In comparison to ambulatory bed-side instruments, a wearable instrument would allow shorter connection tubes between the patient and the analysis system. This would also facilitate real-time monitoring and enhance temporal resolution because sampled chemical biomarkers would reach the instrument faster. Pagkalos’s “LENBIC” (Low-power Electrical and Neurochemical Biosensor Interfacing Chip) is a high-performance application specific integrated circuit for TBI [26]. LENBIC offers dramatic footprint reduction (7.5 mm2), high accuracy and ultra-low power performance. However, the chip - being an analog front-end (AFE) - requires additional peripherals, such as embedded controller and integrated wireless transceivers, which increase the device footprint and cost.

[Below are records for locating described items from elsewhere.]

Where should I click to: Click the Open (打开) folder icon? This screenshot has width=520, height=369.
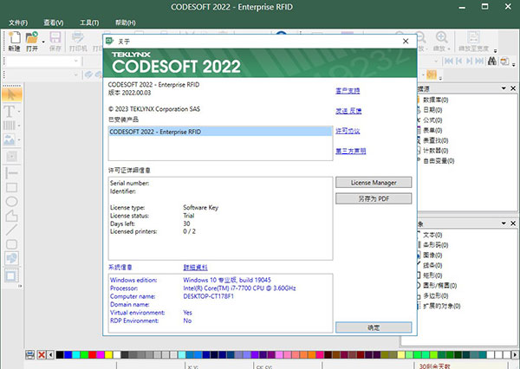click(32, 39)
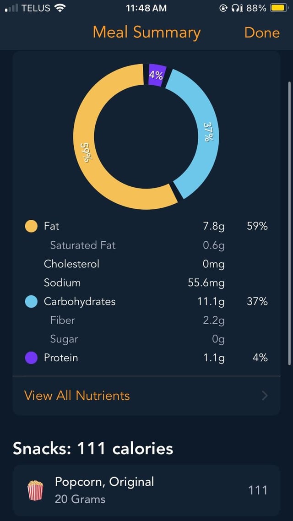Tap the orientation lock status icon
Image resolution: width=293 pixels, height=521 pixels.
224,8
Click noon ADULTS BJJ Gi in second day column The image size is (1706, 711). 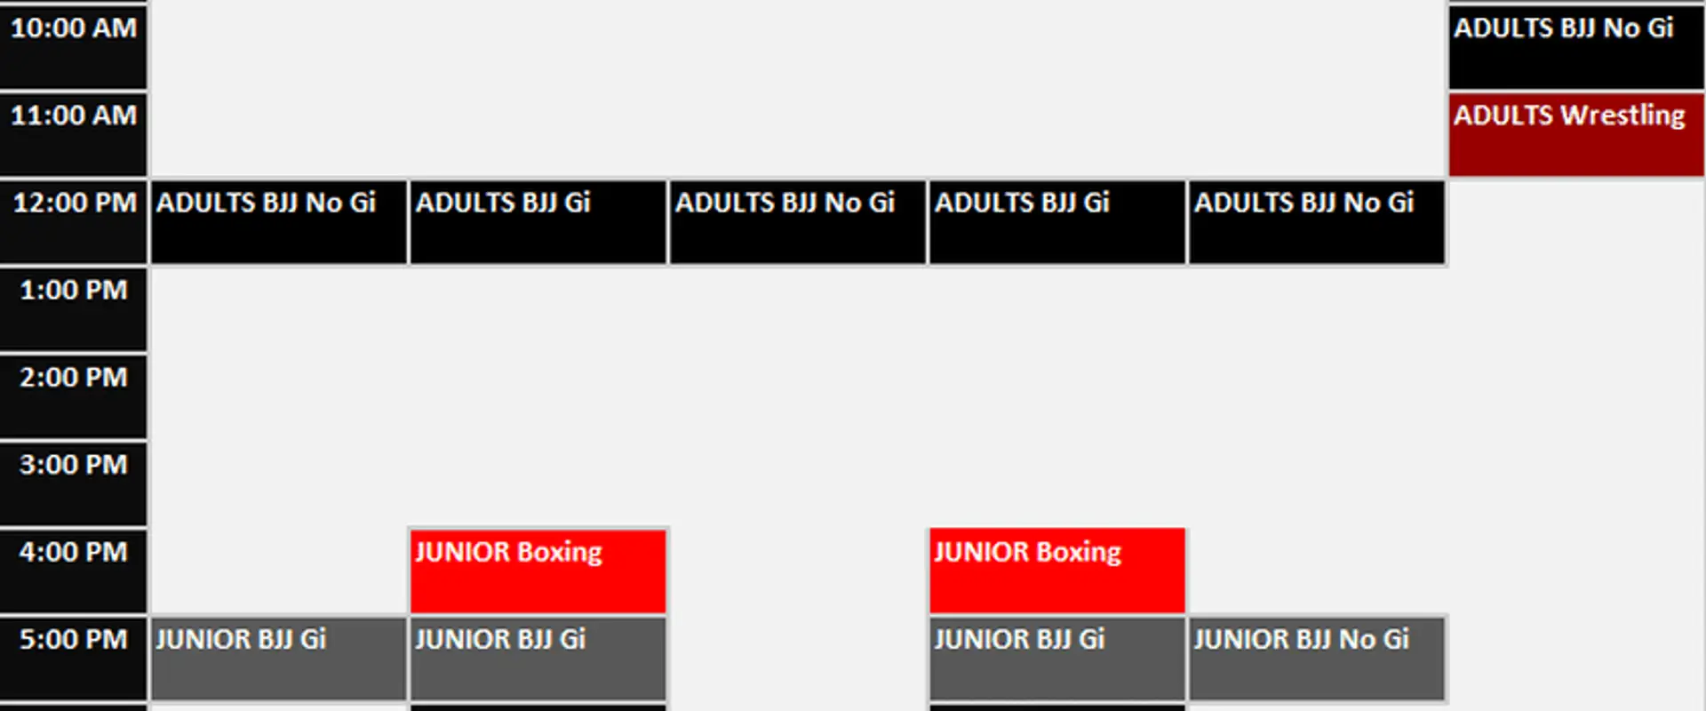(538, 221)
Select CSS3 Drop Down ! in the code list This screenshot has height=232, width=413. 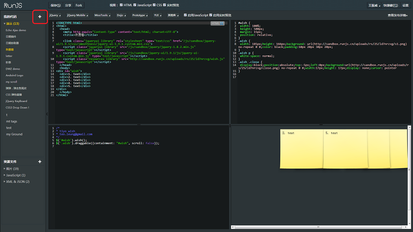17,107
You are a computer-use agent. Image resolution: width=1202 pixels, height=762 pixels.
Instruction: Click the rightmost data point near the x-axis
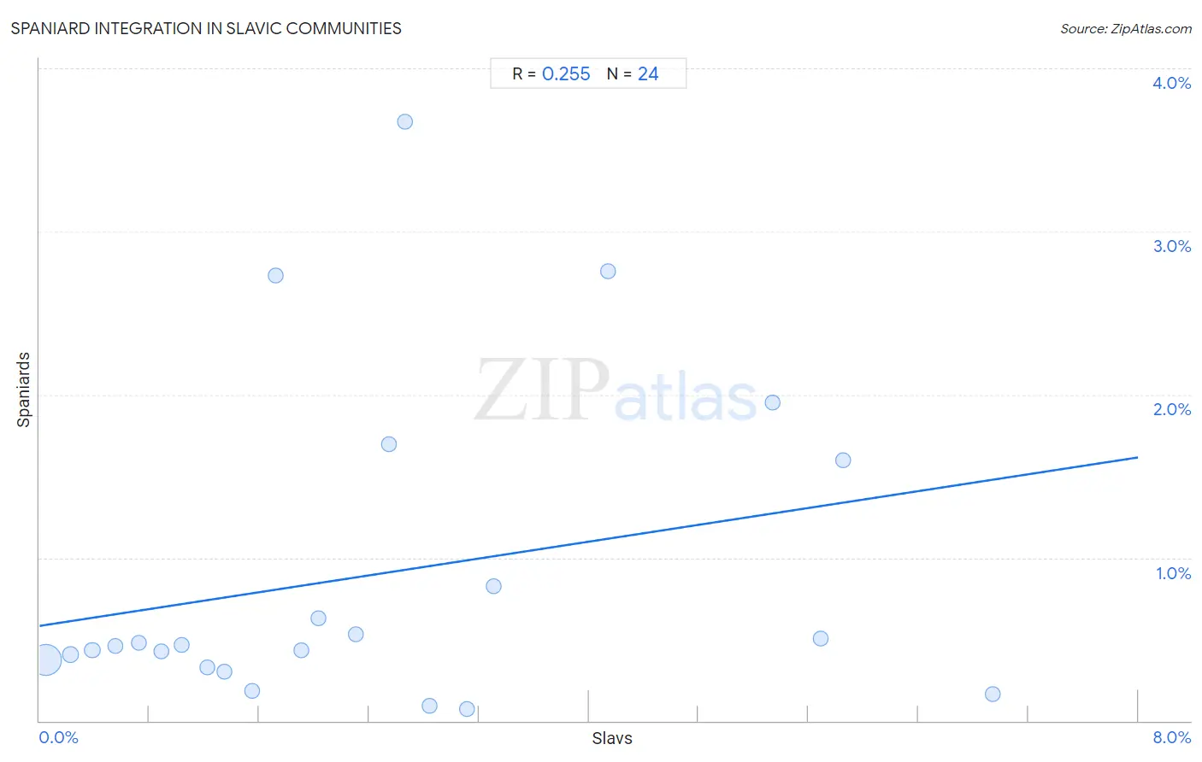click(993, 695)
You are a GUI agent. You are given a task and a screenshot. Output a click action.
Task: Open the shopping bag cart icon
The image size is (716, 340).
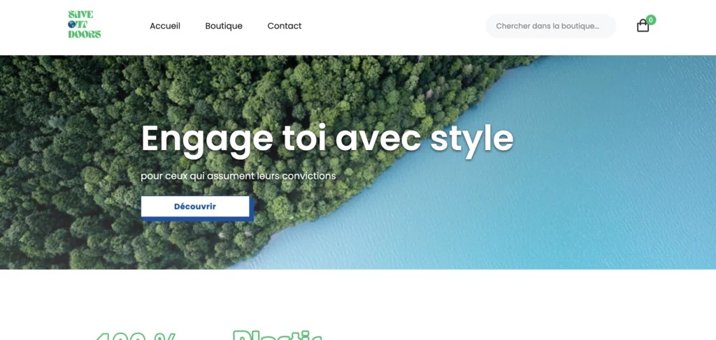coord(643,26)
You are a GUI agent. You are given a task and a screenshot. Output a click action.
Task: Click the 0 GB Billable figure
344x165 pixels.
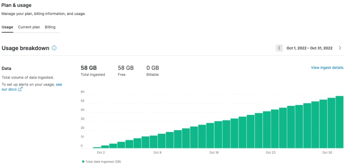(153, 68)
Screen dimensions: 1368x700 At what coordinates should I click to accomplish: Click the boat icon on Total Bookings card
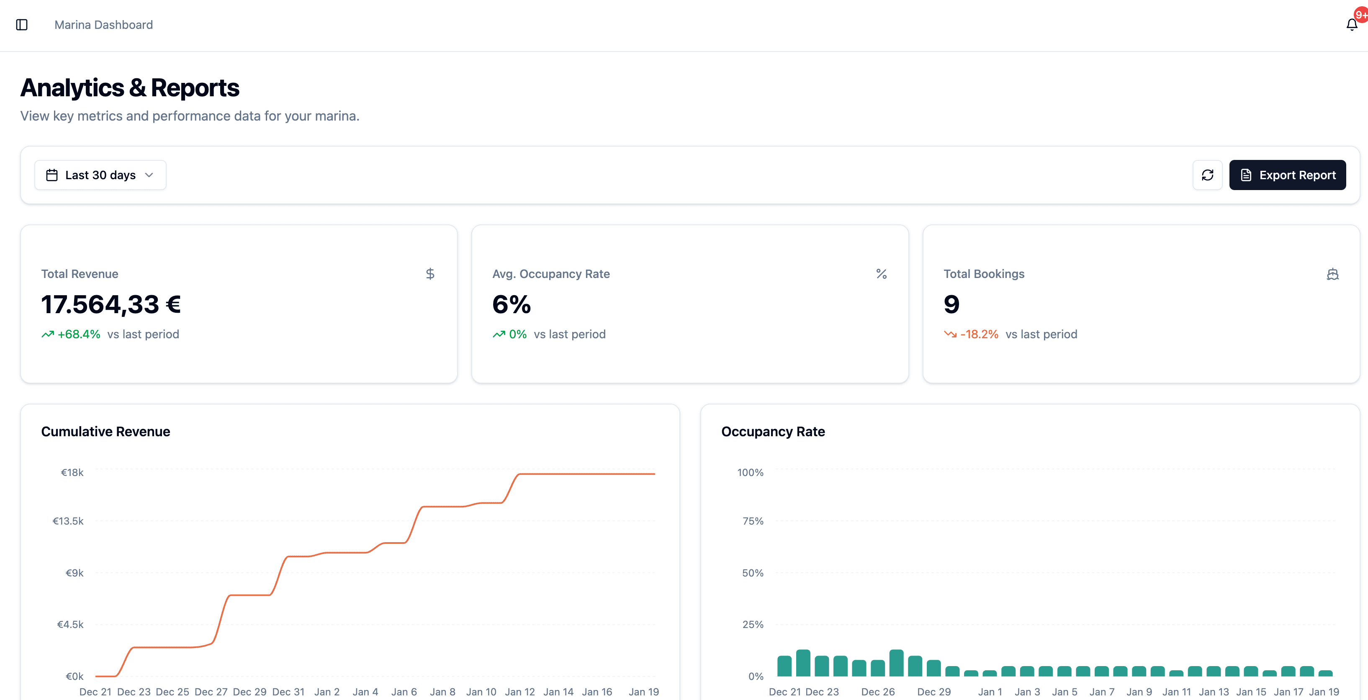point(1333,274)
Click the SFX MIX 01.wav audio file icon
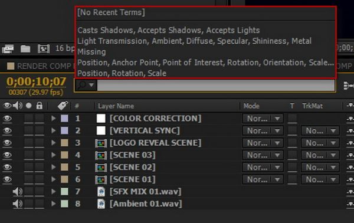 point(101,192)
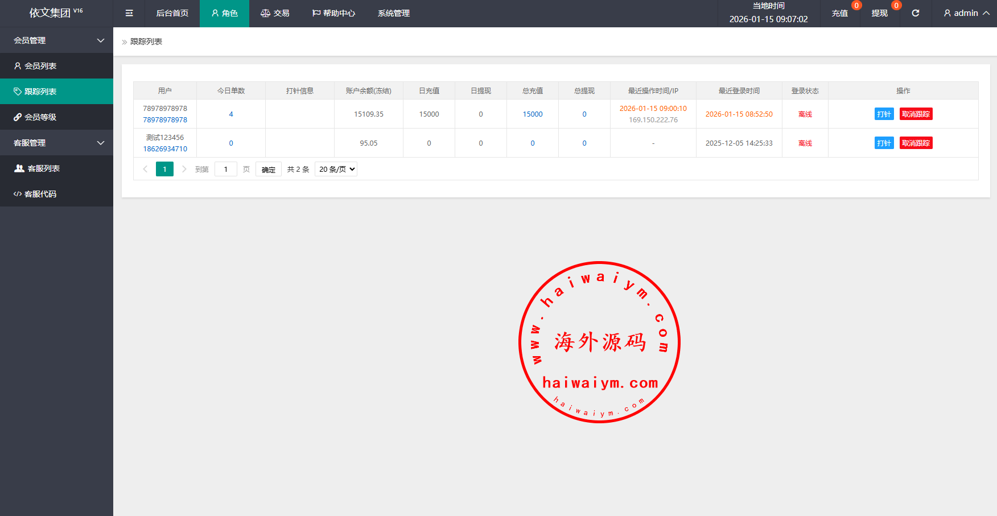Click the refresh icon in top bar

(916, 13)
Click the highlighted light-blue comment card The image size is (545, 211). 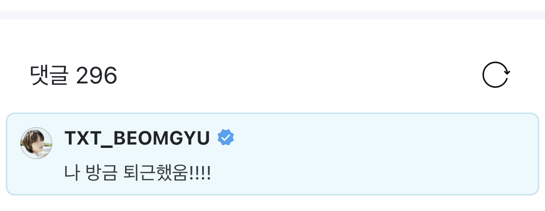[272, 154]
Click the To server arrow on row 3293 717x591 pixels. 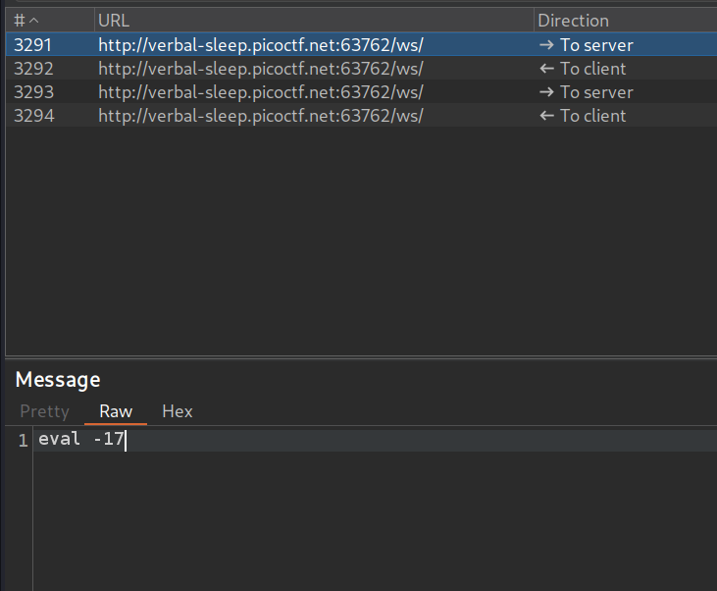coord(546,92)
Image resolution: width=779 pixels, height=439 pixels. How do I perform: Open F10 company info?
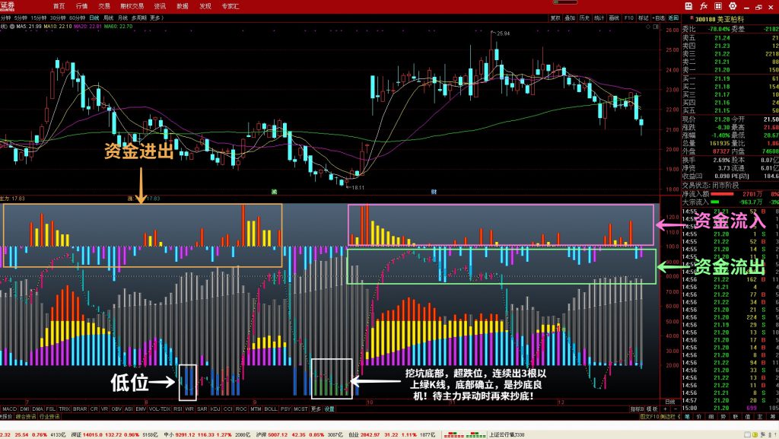click(628, 17)
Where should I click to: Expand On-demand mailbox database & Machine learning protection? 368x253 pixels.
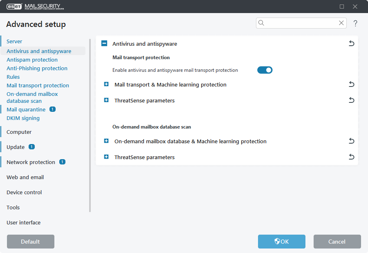click(106, 141)
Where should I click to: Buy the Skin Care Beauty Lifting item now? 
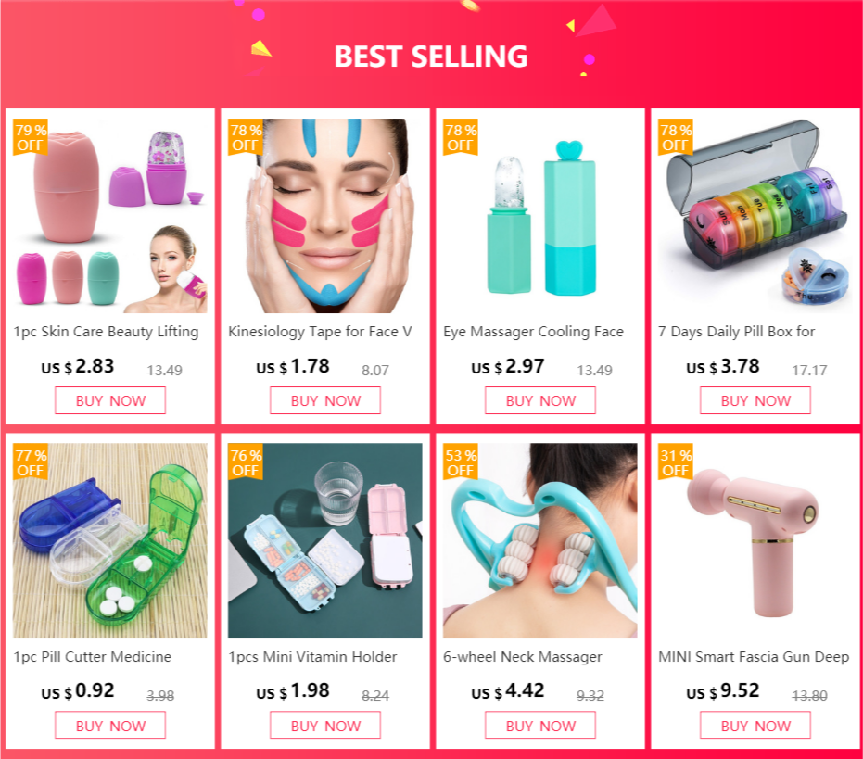[x=110, y=400]
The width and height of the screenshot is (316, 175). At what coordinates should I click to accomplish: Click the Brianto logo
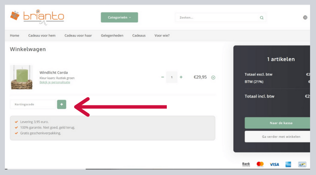tap(37, 17)
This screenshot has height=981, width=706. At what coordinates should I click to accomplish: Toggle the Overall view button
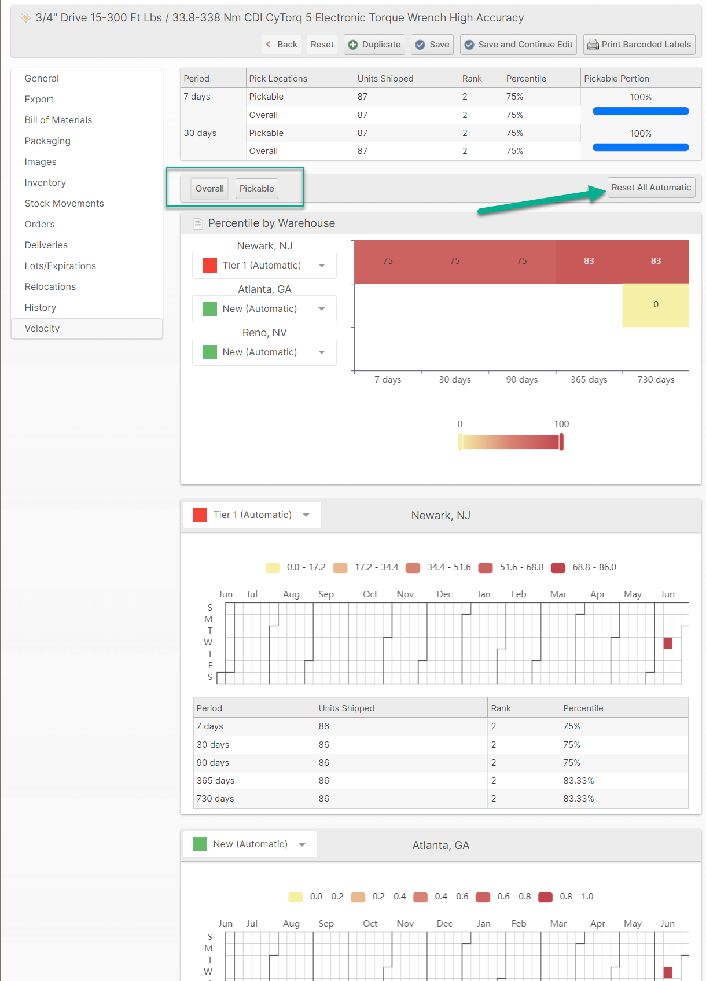209,189

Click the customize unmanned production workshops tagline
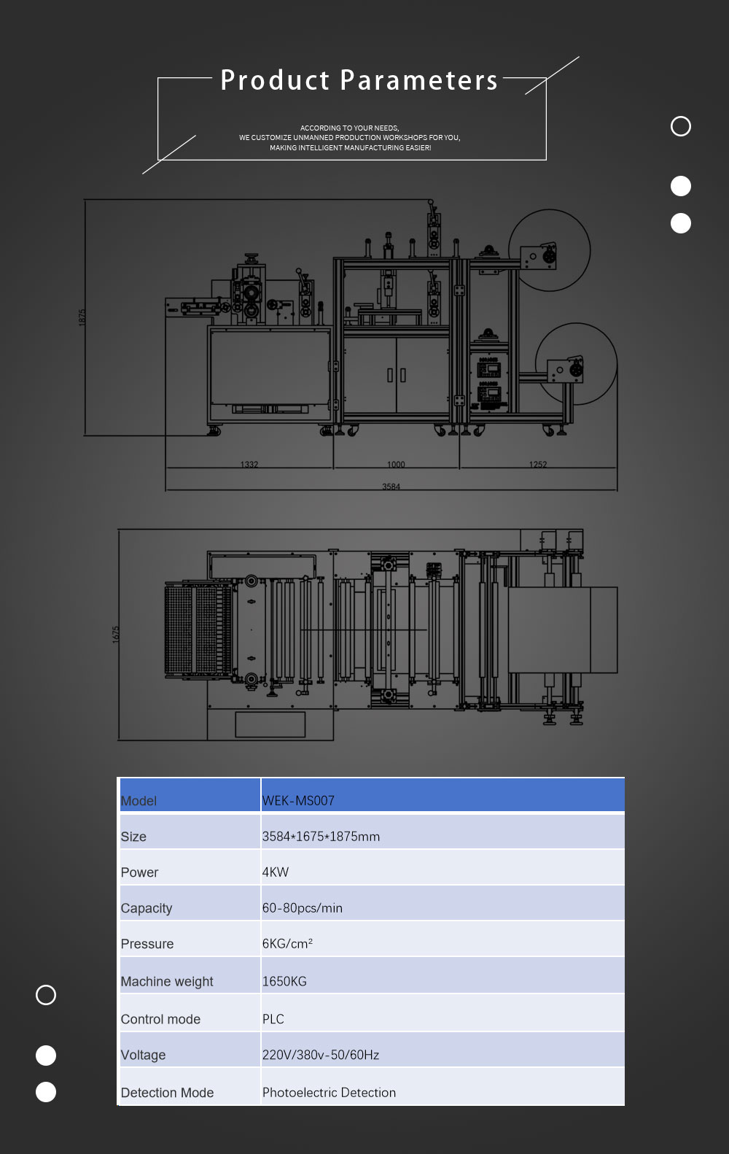click(350, 138)
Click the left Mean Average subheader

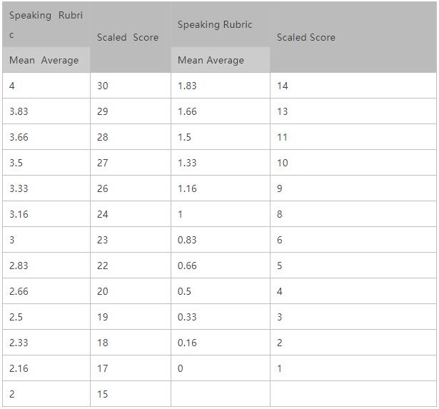click(x=46, y=60)
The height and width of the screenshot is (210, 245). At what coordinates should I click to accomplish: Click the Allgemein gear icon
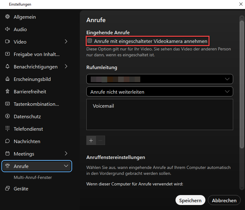tap(8, 17)
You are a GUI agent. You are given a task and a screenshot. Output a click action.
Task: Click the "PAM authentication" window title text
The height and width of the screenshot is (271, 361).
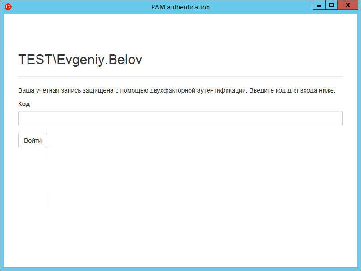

What we present here is a wearable micro-instrument specific for full neuroelectrochemical TBI monitoring that trades off performance for an optimal balance between size and cost. This is done while keeping the performance high enough to accurately and sufficiently monitor TBI related biomarkers and events. This trade-off is depicted in Fig. 2 with respect to the other instruments described above. In this article, the performance of the prototype has been validated using bench testing.